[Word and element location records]
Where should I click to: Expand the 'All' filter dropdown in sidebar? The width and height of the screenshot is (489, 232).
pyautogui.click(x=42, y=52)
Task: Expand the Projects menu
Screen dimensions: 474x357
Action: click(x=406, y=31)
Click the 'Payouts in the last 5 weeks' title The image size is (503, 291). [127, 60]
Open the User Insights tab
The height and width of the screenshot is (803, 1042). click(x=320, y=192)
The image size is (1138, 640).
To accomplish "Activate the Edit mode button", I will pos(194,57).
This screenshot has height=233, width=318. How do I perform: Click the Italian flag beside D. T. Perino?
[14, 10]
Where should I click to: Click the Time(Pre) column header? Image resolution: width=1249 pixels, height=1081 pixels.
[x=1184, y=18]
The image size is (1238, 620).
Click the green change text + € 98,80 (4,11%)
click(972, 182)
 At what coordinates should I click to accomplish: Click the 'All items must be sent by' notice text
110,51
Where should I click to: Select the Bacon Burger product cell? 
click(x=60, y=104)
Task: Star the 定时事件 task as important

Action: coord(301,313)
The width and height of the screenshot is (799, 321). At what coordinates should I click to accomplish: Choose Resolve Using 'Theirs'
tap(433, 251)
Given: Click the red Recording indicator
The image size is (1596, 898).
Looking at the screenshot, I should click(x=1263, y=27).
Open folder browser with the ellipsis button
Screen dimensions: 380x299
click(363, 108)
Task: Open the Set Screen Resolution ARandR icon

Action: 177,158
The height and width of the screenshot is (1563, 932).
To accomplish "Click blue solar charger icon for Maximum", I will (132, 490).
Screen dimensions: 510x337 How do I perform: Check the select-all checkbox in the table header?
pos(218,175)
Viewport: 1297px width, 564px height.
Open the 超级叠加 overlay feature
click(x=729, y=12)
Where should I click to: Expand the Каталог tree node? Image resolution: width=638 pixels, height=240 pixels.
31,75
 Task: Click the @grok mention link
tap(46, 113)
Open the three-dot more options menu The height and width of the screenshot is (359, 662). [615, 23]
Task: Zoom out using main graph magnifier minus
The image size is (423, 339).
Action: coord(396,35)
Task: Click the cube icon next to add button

What is needed: List each line of the material above that contains the word "Open".

Full solution:
Open the User Insights tab
Open folder browser with the ellipsis button
Task: Open the Set Screen Resolution ARandR icon
Open the 超级叠加 overlay feature
Open the three-dot more options menu The height and width of the screenshot is (359, 662). [615, 23]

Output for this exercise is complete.